Audemars Piguet a globally renowned Swiss manufacturer of luxury mechanical watches and clocks. In 2014, Bjarke Ingels Group (BIG) won an architectural competition to expand the company’s premises. Ingels and his team designed a spiral-shaped glass pavilion to complement the company’s oldest building, where Jules Louis Audemars and Edward Auguste Piguet set their workshop in 1875.
The spiralling structure appears to rise out of the ground, with floor-to-ceiling glazing offering views across the remote valley in the Jura Mountains.
Designed by BIG, who worked closely on the project with local firm CCHE as well as Audemars Piguet, the spiral-shaped pavilion rises on walls of structural curved glass. Integrated with the landscape, the glazing entirely supports the steel roof, while a brass mesh runs along the external surface to regulate light and temperature. A green roof further helps regulate temperature, while absorbing water.
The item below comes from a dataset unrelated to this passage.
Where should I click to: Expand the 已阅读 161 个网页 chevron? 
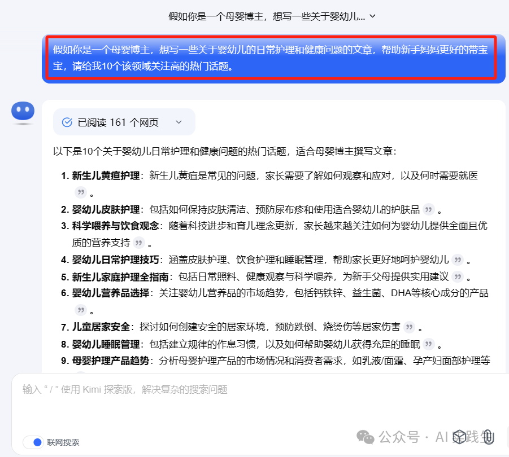[x=179, y=122]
Internally, the floors follow different gradients to adapt to the natural terrain and provide the basis of the museum’s inner layout stretched into a linear continuous spatial experience. The curved glass walls converge clockwise towards the spiral’s centre, before moving in the opposite direction. In this way, visitors travel through the building as they would through the spring of a timepiece.
“Watchmaking, like architecture, is the art and science of imbuing metals and minerals with energy, movement, intelligence and measure to bring them to life in the form of telling time,” says Bjarke Ingels.
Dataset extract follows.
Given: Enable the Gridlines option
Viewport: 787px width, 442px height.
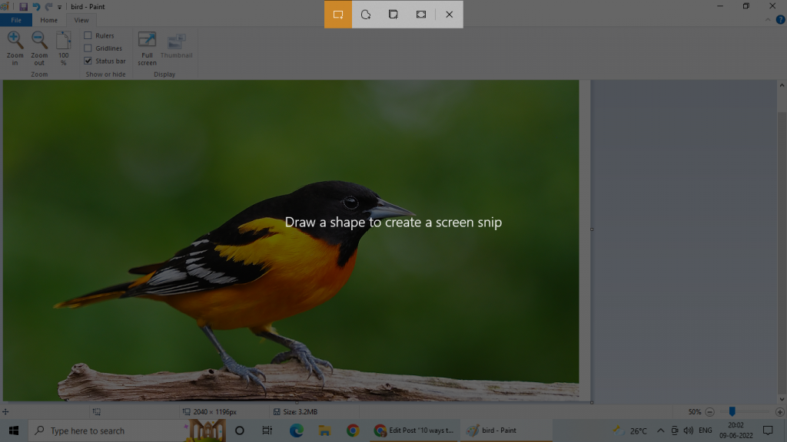Looking at the screenshot, I should (88, 48).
Serving as both a museum and a place of work for Audemars Piguet’s craftspeople, the design contains traditional workshops where visitors can observe the company’s staff working on the timepieces. Spanning over two centuries of history, the museum showcases more than 300 watches, including feats of complication, miniaturisation, and unconventional designs.
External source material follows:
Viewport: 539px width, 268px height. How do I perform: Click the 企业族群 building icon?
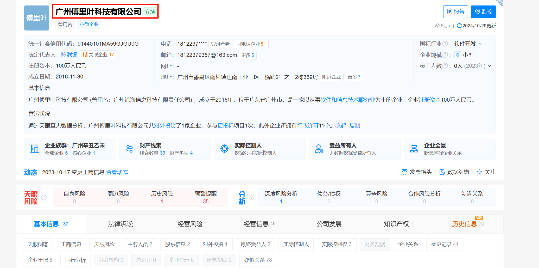(x=35, y=149)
“We wanted visitors to experience our heritage, savoir-faire, cultural origins and openness to the world in a building that would reflect both our rootedness and forward-thinking spirit,” says Jasmine Audemars, Audemars Piguet’s chairwoman of the Board of Directors. “But, before all, we wanted to pay tribute to the watchmakers and craftspeople who have made what Audemars Piguet is today, generation after generation.”
German museum designer Atelier Brückner imagined the composition of the exhibition as a musical score. During their visit, guests are invited to try their hands at some of the ancestral techniques perpetuated by Audemars Piguet’s finishing experts, such as satin brushing and circular graining. The visit culminates at the centre of the spiral with the display of grandes complications. Here, astronomical, chiming, and chronograph watches orbit around the ‘Universelle’ (1899), the most complicated watch ever produced by Audemars Piguet.
As part of the same campus, Audemars Piguet is building a new hotel which plans to open in the summer of 2021. This project has also been designed by BIG with CCHE as a local partner. The museum is tentatively scheduled to open to the public on June 25, 2020.